Former Vice-Chancellor of the University of the Witwatersrand
- In office 19 May 2003 – 1 June 2013
- Preceded by: Norma Reid Birley
- Succeeded by: Adam Habib

Personal details
- Born: 22 October 1953 (age 72) Indwe, Eastern Cape, South Africa
- Alma mater: University of Fort Hare, Oxford University
- Profession: Mathematician

= Loyiso Nongxa =

South African mathematician

Loyiso Nongxa is a South African mathematician, the current chairperson of the National Research Foundation of South Africa (NRF) and a former Vice-Chancellor and Principal of the University of the Witwatersrand, Johannesburg (Wits).

==Early life and education==
Nongxa was born on 22 October 1953 in Mhlanga near Lady Frere, Eastern Cape in what was then the Transkei. Both of his parents were qualified teachers, and his father was a school principal, although his mother remained at home to raise the family. Nongxa did well at school, and matriculated from Healdtown College with distinction as the top matric student in South Africa in 1972. Nongxa was accepted at the University of Fort Hare (UFH) thereafter, and obtained a BSc (Hons) in 1976. While at UFH, he also played for the university's "Baa-bas" rugby team. After obtaining a MSc from UFH in 1978, he became South Africa's first Black Rhodes scholar, and he obtained a D.Phil from Oxford University in 1982, where he holds the title of Honorary Fellow (Balliol College).

==Academic career==
Nongxa has lectured mathematics at UFH, the National University of Lesotho, the University of Natal and the University of the Western Cape (UWC). At UWC, he held the post of Professor of Mathematics, and he was later appointed dean of the Faculty of Natural Sciences. He had also been a visiting research scholar at the universities of Colorado, Harvard, Connecticut, Hawaii, and Baylor.

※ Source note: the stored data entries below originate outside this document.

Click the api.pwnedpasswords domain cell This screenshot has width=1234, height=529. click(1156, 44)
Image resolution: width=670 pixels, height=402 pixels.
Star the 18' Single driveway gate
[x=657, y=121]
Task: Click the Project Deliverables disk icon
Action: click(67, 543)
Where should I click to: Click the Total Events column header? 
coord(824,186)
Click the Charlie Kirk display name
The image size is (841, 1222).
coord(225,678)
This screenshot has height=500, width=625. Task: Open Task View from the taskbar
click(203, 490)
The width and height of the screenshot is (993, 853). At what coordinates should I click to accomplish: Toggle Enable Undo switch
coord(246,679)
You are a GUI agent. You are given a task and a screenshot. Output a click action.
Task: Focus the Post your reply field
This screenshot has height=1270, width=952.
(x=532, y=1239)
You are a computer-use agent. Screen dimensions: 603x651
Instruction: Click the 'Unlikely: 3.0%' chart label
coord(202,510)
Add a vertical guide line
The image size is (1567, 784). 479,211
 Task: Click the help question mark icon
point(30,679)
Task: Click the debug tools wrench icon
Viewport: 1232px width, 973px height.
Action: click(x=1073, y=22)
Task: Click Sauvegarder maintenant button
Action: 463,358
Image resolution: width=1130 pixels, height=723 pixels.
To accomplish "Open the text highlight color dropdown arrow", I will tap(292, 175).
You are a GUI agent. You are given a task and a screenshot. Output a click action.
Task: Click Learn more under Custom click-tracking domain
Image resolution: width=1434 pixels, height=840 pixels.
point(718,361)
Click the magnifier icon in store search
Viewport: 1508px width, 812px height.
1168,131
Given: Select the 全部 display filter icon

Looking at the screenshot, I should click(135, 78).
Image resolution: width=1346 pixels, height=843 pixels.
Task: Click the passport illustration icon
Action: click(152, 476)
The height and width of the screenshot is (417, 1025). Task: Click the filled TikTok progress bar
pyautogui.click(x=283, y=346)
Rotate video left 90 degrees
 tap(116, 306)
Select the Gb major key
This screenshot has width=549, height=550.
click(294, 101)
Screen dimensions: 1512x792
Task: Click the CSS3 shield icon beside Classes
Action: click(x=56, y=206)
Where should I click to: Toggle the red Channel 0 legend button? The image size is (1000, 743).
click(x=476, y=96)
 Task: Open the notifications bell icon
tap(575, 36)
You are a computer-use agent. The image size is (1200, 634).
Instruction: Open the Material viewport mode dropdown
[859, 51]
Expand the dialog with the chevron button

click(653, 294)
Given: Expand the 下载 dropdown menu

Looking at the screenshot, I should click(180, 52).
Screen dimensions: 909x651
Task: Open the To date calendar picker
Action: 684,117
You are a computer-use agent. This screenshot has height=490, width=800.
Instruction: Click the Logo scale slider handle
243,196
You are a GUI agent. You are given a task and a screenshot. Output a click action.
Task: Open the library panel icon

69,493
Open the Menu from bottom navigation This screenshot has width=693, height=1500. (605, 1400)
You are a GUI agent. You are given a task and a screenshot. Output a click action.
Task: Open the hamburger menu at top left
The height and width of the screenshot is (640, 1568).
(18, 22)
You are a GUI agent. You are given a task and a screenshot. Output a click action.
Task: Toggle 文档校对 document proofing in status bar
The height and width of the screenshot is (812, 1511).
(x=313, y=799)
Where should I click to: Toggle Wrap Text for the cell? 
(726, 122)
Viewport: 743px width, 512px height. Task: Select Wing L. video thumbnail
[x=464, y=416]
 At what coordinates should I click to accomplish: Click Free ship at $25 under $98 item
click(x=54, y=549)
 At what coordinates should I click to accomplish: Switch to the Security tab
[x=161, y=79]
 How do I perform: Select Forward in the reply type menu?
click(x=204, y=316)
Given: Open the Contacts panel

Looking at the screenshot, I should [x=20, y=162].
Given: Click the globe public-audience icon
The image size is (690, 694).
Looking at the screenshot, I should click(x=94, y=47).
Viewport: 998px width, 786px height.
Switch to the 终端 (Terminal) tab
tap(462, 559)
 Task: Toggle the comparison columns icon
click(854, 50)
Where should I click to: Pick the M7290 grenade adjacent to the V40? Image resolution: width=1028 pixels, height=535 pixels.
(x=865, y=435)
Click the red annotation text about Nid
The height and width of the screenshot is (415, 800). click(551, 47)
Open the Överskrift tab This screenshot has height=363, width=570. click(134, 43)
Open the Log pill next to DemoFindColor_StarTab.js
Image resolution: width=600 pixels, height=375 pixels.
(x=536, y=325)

He was appointed deputy vice-chancellor for Research at Wits in October 2000, and Vice-Principal in April 2002. Following the resignation of Professor Norma Reid Birley in November 2002, he became Acting Vice-Chancellor and principal of the university. The University Council then shortlisted him as one of the possible candidates for the position of vice-chancellor, and on 19 May 2003 he was appointed vice-chancellor by the council. Nongxa was the first black vice-chancellor of Wits. He was succeeded as vice-chancellor by Adam Habib on 1 June 2013.

Besides his positions at universities, Nongxa has also served as a member of the Rhodes Scholarship Selection Committee, the SAUVCA Research Committee and various National Research Foundation of South Africa committees. Since leaving Wits, he has taken up to post of chairperson of the NRF.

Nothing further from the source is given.